The communist regime’s imposition of an alien, atheistic, Marxist-Leninist ideology and its attendant policy of forced collectivization in agriculture has so alienated the Ethiopian peoples that there has been a raging civil war in the country for the last ten years. The regime’s mismanagement of the country’s resources and affairs, coupled with drought has brought the country to a position of total collapse. (Cited by David Chilton, Productive Christians in an Age of Guilt Manipulators, page 373)

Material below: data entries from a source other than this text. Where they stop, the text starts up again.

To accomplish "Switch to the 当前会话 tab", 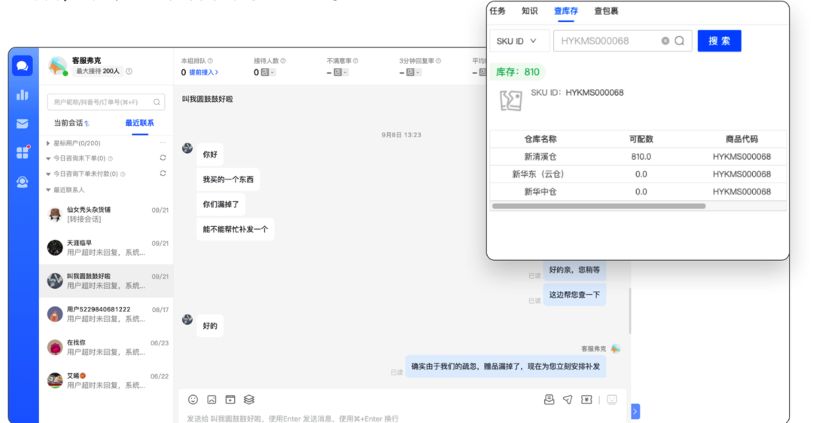I will [70, 123].
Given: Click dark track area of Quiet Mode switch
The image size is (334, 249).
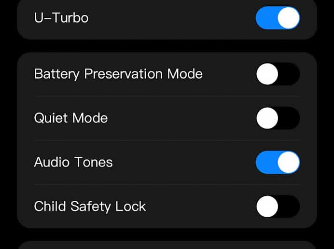Looking at the screenshot, I should point(289,118).
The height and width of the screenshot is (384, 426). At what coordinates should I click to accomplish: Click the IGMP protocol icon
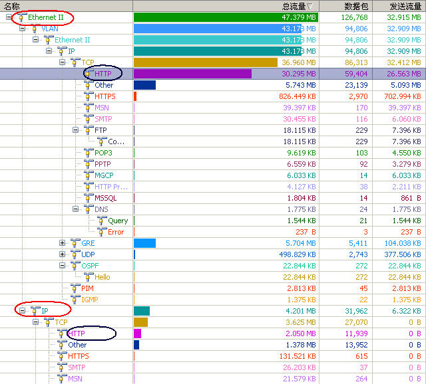pos(75,299)
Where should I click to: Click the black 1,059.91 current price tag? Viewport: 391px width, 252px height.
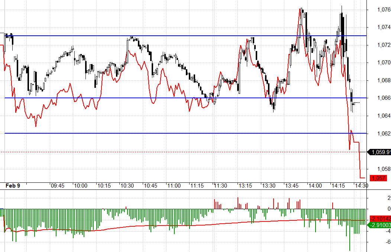[x=379, y=152]
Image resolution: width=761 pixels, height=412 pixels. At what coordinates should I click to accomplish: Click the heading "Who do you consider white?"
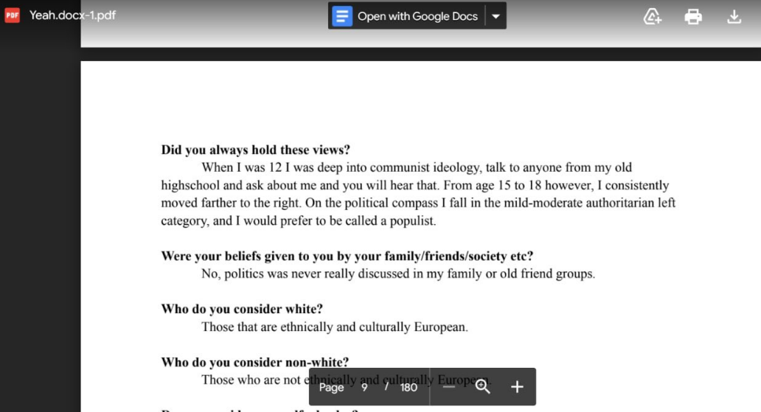(x=242, y=309)
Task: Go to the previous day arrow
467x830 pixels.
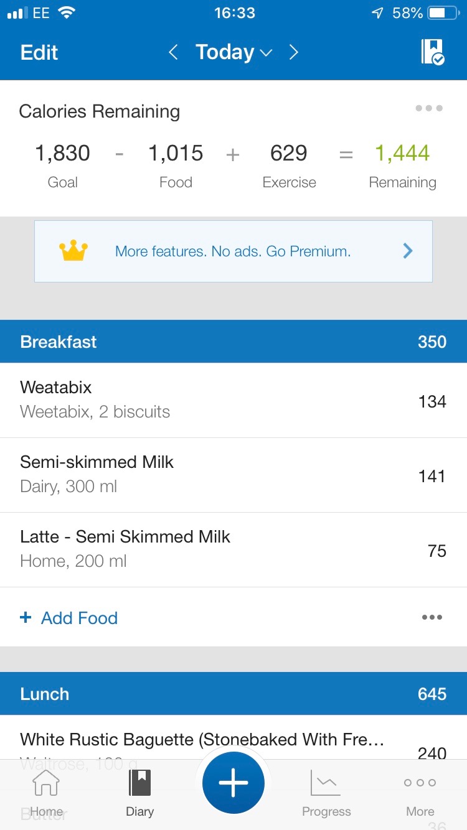Action: (174, 52)
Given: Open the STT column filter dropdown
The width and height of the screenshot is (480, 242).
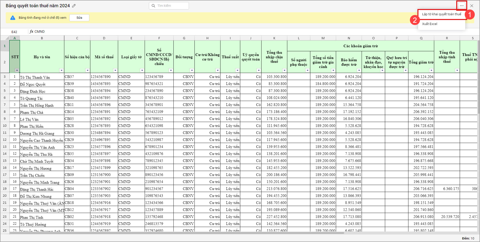Looking at the screenshot, I should [17, 71].
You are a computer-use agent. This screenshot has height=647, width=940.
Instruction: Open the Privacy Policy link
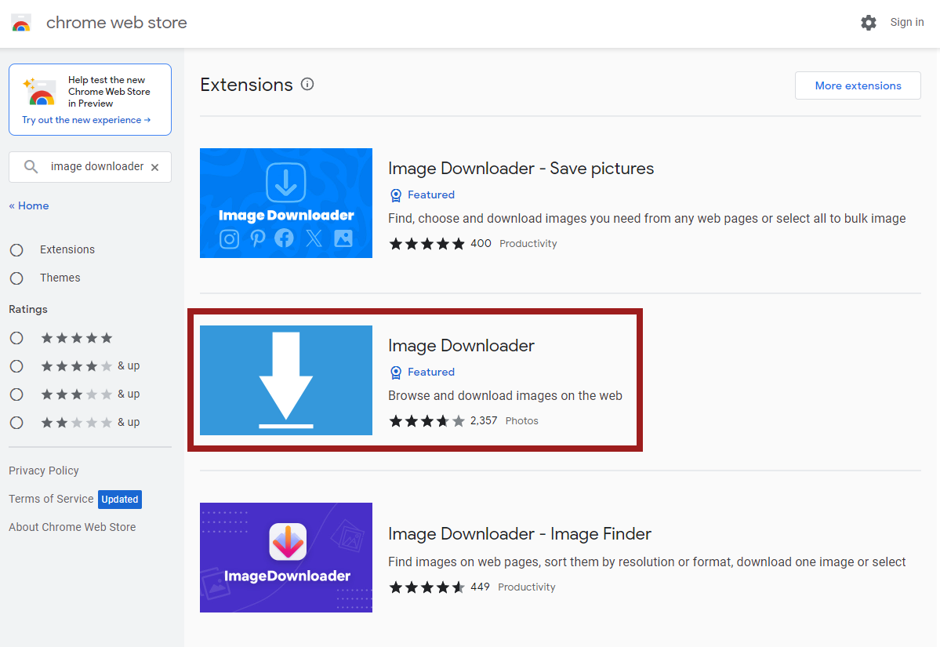(x=44, y=471)
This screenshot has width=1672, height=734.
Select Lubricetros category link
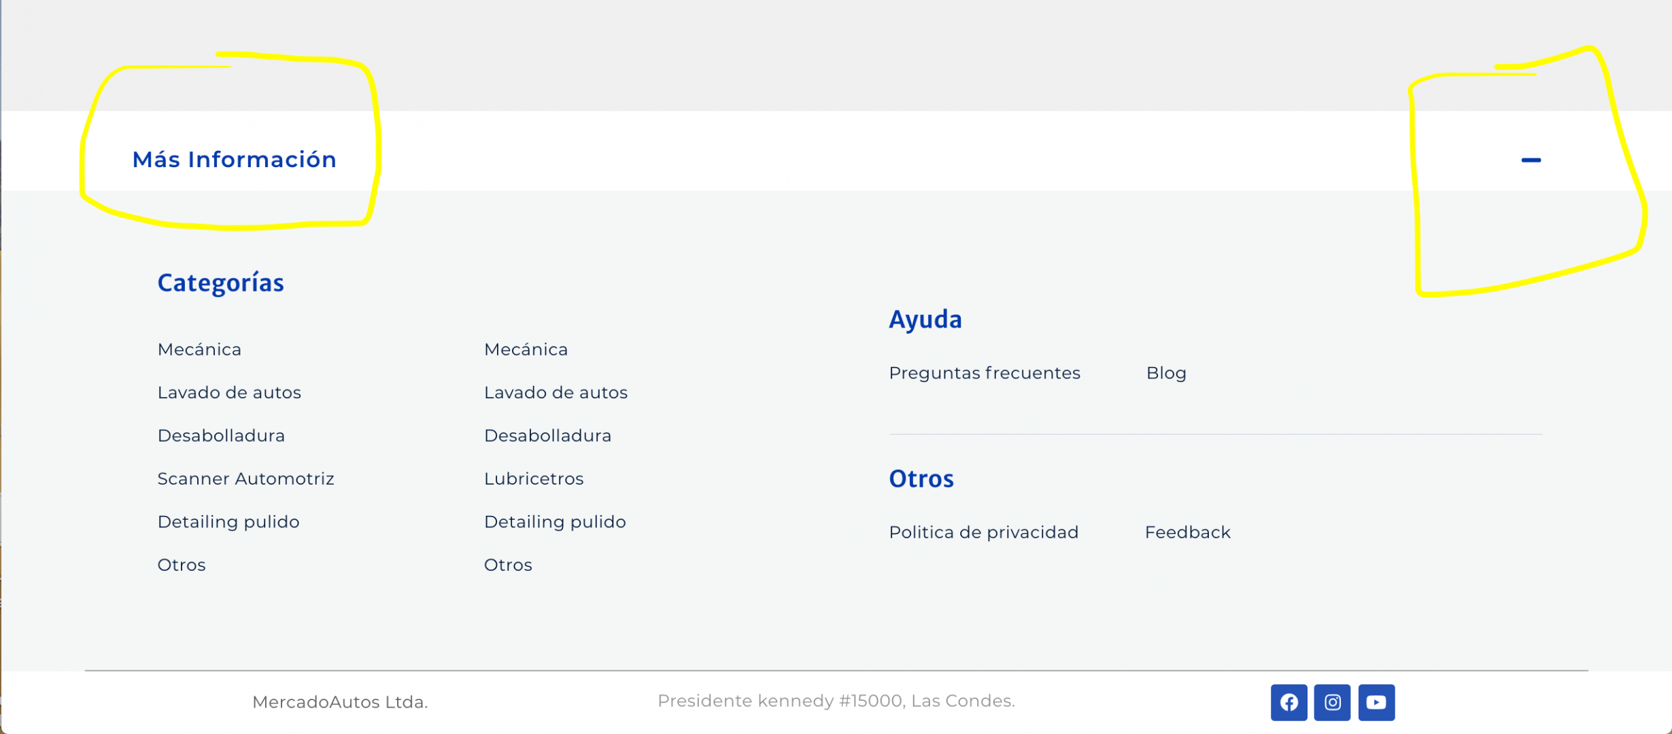click(x=534, y=478)
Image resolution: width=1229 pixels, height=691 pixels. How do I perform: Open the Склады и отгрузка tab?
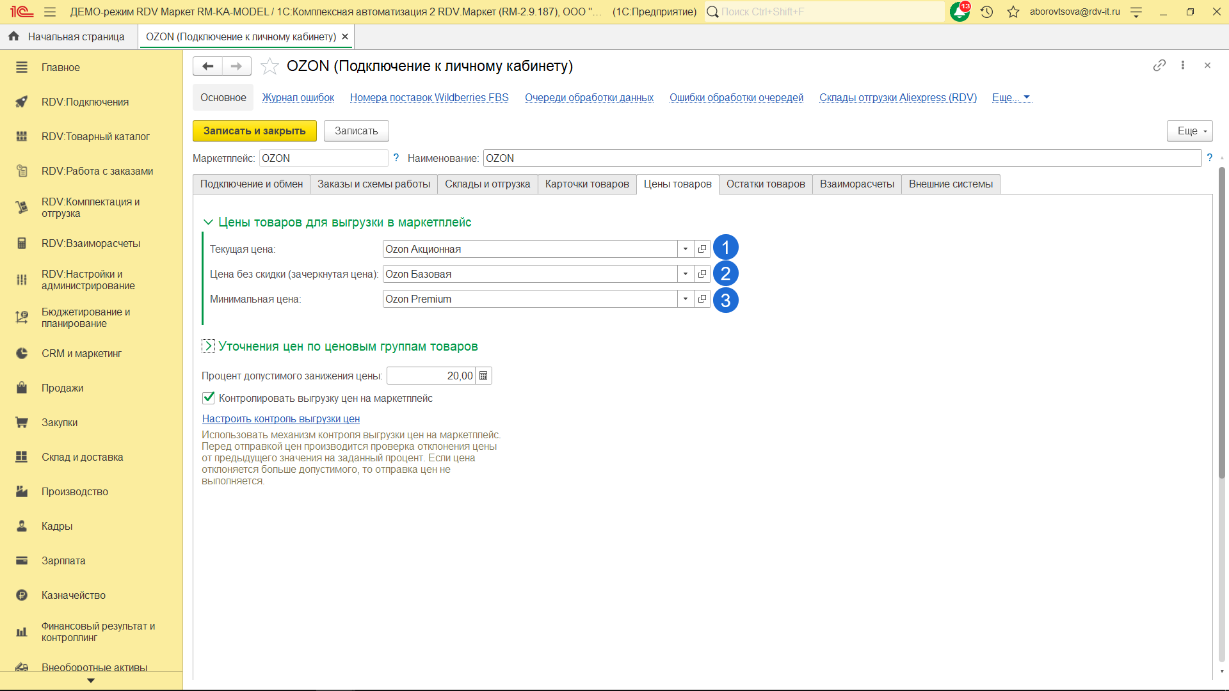click(487, 184)
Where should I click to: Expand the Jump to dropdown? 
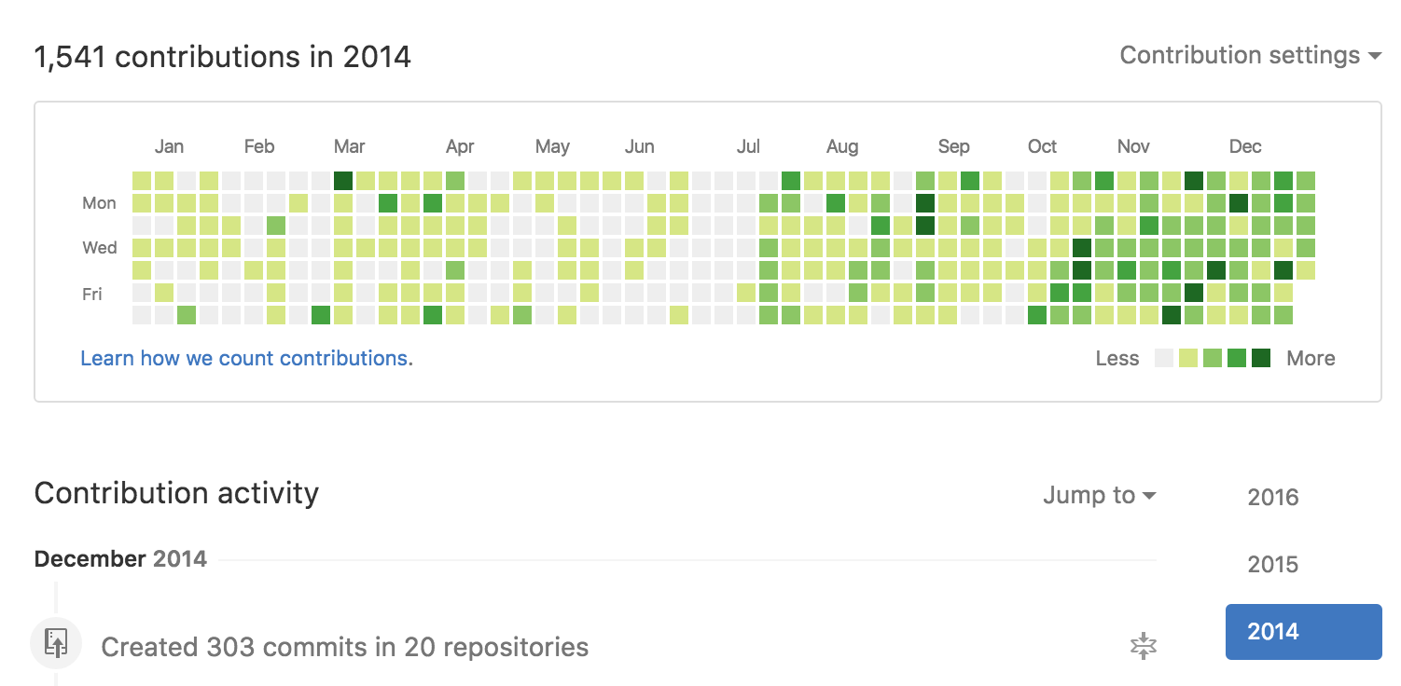(1100, 496)
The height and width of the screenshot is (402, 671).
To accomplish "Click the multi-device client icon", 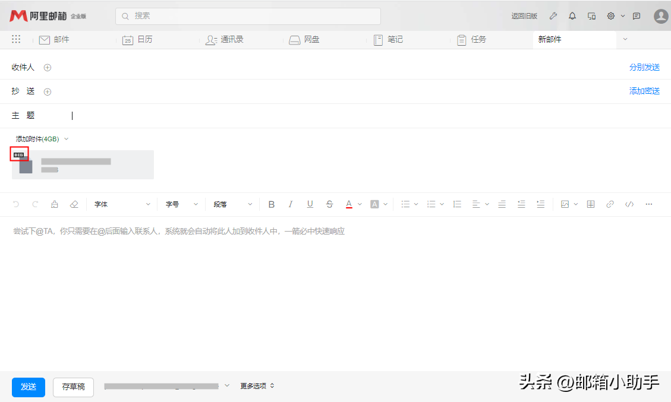I will pyautogui.click(x=591, y=16).
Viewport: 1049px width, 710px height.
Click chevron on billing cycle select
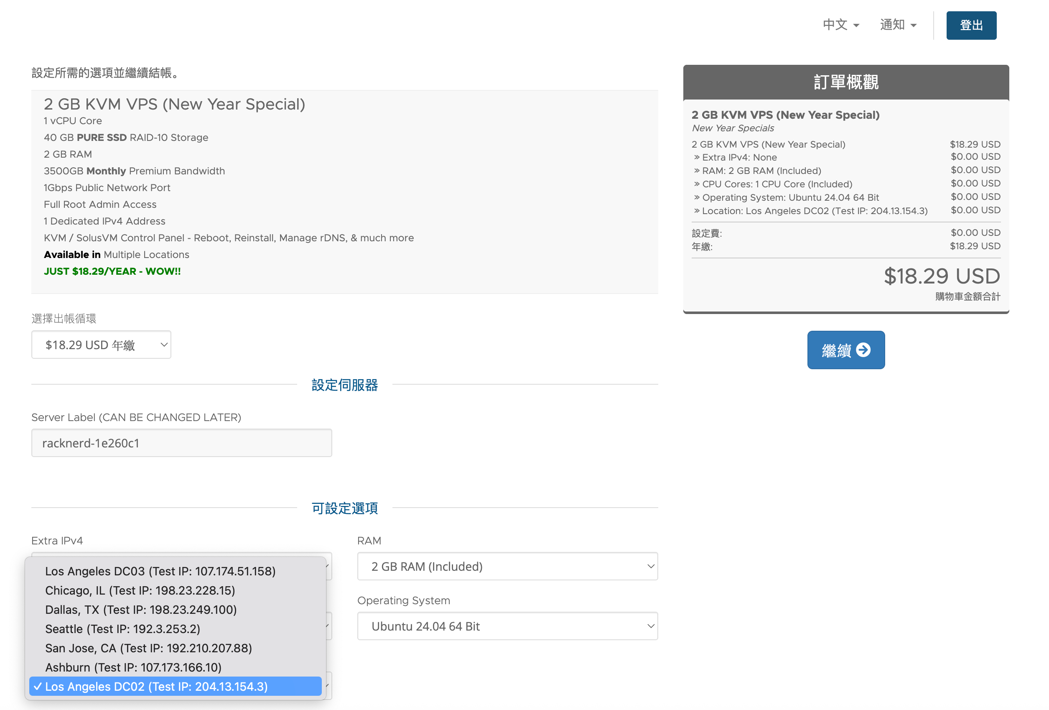(164, 345)

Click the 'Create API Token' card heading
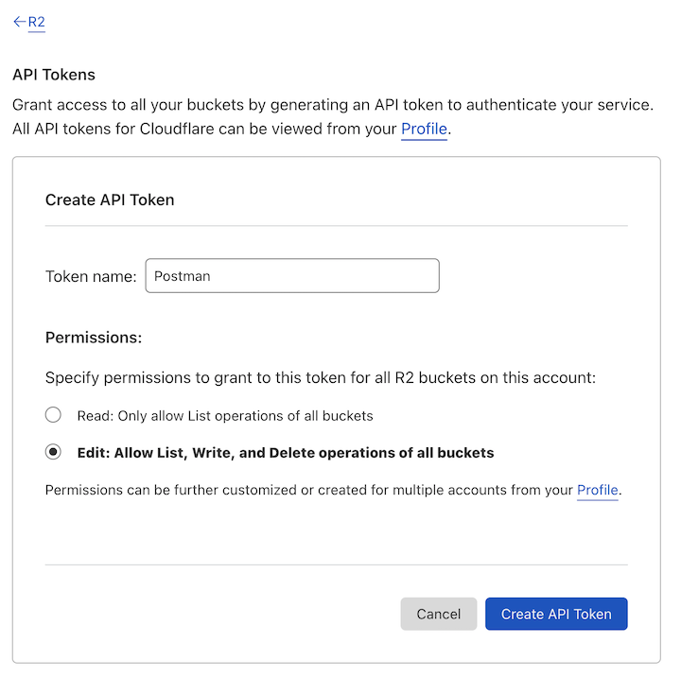click(x=110, y=200)
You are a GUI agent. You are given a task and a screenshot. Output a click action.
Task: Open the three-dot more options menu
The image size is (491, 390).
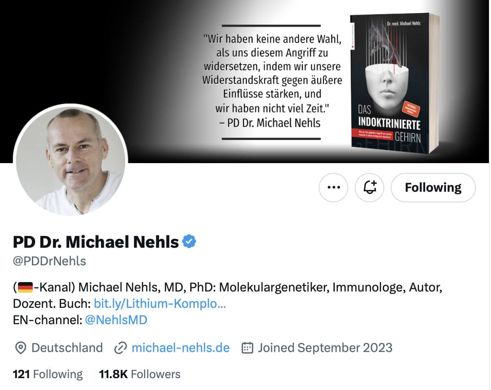[x=333, y=188]
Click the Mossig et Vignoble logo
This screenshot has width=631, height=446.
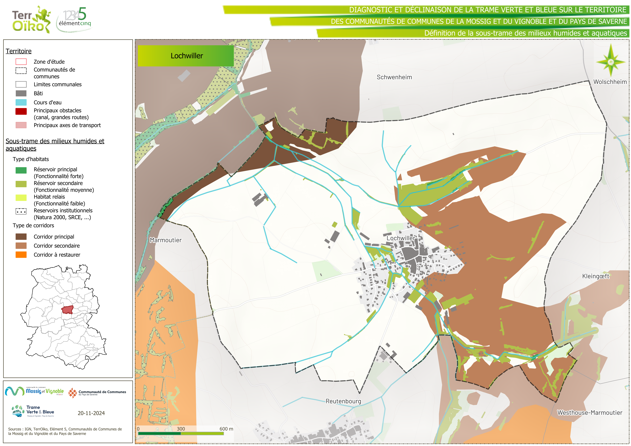[34, 391]
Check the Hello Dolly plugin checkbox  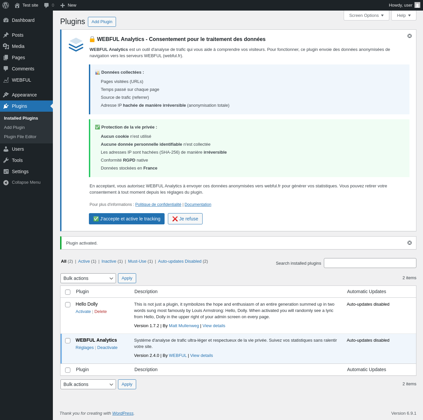click(x=68, y=305)
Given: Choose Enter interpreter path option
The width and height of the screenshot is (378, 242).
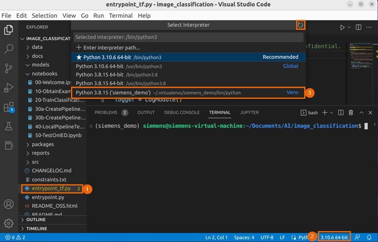Looking at the screenshot, I should point(112,48).
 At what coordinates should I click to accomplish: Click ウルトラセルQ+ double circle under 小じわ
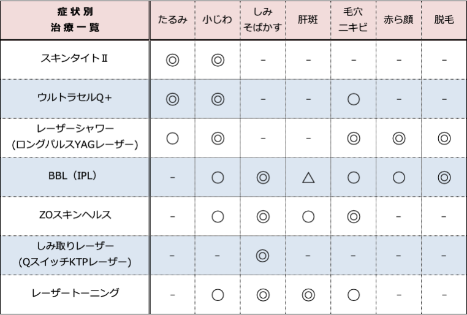[217, 99]
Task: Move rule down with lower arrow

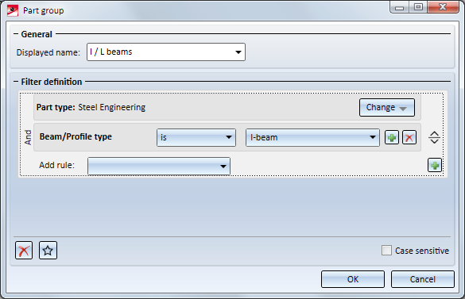Action: [434, 141]
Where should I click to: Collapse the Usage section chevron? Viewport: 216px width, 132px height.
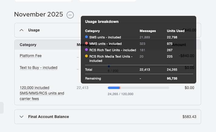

The problem with hunger is not found in the mass of food production; it is in the uneven distribution of that food caused mostly by war and bad politics and economics. I think the Greenpeacers are fools, but ERV is a fool, too, to act as if there is any connection here. Perhaps she does not suspect that economics are a bit complex, but it wouldn't be the first time (nor the second) that her "I'm a scientist" hubris has led her to pontificate where she has no knowledge.